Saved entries
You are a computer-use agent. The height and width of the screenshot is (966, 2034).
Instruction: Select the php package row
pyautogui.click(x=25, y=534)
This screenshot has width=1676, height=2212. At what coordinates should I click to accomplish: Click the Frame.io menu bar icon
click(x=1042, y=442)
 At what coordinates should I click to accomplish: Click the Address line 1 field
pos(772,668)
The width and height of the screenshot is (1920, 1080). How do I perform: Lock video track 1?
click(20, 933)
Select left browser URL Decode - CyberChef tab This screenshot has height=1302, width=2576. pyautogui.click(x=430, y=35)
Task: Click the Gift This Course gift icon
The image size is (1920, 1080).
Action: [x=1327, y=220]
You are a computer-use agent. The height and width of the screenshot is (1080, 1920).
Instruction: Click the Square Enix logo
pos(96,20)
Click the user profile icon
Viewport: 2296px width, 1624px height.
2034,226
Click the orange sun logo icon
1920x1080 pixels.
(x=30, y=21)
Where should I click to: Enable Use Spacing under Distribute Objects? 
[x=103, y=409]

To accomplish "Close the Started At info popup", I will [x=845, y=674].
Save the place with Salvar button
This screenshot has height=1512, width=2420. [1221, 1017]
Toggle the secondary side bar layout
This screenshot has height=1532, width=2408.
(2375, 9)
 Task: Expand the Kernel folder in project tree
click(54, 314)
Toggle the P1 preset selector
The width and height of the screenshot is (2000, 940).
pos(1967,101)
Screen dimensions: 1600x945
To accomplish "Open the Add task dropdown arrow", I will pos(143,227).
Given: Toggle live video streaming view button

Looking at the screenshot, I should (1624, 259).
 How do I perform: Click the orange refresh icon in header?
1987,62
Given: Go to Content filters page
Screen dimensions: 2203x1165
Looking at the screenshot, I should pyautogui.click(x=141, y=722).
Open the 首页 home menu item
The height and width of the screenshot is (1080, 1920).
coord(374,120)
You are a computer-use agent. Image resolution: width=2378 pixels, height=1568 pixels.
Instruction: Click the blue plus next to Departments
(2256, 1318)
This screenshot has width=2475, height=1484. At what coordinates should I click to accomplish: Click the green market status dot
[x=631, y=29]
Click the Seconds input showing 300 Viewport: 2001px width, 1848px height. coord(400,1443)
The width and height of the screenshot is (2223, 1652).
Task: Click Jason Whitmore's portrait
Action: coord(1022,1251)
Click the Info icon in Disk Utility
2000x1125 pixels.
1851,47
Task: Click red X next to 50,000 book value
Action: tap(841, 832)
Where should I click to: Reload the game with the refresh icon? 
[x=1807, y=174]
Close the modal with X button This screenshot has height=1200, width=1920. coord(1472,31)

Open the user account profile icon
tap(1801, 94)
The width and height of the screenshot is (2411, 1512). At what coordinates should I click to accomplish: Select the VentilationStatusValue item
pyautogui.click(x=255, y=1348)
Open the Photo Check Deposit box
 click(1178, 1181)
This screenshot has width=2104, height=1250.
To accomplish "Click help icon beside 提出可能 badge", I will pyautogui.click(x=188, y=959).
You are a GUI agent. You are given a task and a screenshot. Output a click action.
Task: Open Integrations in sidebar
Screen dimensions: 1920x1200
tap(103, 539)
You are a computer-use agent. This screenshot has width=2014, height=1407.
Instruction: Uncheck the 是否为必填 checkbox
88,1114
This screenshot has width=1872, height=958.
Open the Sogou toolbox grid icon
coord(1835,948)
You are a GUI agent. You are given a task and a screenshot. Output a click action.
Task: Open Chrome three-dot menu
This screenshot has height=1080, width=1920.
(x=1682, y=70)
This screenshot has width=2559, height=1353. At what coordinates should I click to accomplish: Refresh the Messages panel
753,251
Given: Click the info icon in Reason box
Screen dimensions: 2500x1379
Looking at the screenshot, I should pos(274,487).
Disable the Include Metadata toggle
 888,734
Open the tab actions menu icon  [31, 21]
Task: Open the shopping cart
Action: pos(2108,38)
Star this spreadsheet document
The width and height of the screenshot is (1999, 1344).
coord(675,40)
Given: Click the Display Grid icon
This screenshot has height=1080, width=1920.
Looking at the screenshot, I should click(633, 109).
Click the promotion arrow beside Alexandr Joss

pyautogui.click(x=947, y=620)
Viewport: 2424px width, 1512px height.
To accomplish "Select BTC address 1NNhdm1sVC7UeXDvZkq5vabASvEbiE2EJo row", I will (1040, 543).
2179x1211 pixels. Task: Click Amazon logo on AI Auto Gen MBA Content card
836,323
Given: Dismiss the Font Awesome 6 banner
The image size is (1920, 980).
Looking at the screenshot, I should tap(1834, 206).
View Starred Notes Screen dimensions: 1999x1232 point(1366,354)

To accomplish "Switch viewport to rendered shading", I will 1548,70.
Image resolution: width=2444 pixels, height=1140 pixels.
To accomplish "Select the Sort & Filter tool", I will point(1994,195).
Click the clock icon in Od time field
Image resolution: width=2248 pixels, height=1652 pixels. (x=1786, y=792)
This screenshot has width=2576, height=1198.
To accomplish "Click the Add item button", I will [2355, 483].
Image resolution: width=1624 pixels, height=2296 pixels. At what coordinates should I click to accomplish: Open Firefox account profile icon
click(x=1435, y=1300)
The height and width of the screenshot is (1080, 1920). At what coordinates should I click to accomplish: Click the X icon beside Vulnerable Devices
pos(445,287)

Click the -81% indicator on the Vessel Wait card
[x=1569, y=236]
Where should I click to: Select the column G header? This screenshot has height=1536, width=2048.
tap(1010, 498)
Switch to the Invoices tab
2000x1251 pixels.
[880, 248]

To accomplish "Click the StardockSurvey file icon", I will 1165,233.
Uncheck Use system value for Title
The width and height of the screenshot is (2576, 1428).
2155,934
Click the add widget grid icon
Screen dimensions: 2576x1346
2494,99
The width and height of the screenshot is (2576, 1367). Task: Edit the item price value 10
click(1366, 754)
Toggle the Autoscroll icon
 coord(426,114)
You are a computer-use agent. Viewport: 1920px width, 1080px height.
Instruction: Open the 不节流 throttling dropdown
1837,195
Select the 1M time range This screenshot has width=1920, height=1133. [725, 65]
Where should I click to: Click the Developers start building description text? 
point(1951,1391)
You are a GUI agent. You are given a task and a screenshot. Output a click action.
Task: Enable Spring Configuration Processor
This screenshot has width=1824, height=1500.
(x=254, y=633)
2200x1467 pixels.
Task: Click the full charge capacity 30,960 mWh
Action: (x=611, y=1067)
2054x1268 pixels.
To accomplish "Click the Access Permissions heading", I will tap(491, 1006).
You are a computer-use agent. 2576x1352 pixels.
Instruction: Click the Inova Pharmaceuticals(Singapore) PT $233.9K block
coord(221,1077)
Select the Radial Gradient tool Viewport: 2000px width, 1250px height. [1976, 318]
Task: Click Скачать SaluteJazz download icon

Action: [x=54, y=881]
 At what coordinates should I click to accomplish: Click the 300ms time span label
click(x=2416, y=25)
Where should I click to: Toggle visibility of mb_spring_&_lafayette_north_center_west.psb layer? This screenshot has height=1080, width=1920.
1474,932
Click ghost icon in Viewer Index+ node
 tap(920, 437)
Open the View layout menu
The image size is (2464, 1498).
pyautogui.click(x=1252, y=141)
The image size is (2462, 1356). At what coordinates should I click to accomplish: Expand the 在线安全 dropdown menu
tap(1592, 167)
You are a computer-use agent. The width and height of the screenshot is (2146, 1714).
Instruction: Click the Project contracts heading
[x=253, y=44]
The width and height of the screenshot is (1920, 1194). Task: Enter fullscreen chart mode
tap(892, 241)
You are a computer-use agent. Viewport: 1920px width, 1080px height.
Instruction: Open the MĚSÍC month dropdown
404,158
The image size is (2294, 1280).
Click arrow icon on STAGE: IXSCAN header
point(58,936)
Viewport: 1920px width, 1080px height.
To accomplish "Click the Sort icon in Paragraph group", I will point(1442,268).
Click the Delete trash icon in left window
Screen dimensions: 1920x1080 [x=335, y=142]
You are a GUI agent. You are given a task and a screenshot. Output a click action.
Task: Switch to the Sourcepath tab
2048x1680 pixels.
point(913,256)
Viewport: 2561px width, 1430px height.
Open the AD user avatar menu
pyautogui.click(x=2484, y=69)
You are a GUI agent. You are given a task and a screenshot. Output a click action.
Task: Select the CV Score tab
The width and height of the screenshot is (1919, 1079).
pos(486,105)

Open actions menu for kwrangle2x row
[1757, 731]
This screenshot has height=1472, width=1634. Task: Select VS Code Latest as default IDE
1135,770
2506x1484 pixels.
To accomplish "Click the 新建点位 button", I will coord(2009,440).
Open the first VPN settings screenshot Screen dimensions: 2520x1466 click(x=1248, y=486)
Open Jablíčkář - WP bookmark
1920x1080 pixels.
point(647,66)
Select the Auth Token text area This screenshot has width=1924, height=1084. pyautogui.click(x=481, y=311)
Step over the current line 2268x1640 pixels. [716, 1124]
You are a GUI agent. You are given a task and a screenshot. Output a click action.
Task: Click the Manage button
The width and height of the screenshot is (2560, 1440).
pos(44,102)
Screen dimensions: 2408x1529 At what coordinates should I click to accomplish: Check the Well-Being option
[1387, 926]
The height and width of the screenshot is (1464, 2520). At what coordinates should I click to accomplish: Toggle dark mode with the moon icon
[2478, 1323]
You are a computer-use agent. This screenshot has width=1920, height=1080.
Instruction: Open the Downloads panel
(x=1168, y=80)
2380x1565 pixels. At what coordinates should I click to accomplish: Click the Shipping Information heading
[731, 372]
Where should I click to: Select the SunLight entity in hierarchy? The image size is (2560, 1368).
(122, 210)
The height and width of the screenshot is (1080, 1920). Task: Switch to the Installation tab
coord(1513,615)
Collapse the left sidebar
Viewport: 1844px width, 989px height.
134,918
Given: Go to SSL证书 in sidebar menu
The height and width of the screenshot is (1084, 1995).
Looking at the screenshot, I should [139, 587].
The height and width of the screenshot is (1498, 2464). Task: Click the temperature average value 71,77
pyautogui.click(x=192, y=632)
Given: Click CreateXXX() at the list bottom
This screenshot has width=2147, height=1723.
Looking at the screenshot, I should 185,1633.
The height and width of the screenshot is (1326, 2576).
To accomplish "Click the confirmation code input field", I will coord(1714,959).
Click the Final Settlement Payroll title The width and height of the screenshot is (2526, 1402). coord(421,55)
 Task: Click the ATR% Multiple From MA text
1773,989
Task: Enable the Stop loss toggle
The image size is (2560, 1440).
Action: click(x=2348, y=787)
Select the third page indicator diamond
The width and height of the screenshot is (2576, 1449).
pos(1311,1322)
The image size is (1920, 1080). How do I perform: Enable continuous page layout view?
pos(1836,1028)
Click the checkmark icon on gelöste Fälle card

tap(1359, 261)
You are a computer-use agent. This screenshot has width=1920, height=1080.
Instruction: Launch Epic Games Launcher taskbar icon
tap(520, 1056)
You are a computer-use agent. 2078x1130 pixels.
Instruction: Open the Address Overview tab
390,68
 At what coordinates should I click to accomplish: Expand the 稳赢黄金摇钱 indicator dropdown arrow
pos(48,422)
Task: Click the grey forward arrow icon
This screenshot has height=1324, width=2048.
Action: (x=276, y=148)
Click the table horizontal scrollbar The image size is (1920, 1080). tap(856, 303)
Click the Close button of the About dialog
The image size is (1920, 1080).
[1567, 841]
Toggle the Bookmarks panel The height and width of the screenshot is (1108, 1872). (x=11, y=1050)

_WORK REQUIRED:_ The lines that contain the word "sidebar" are wanted; copy each of them from the records.

_ANSWER SPACE:_
Task: Open Integrations in sidebar
Collapse the left sidebar
Given: Go to SSL证书 in sidebar menu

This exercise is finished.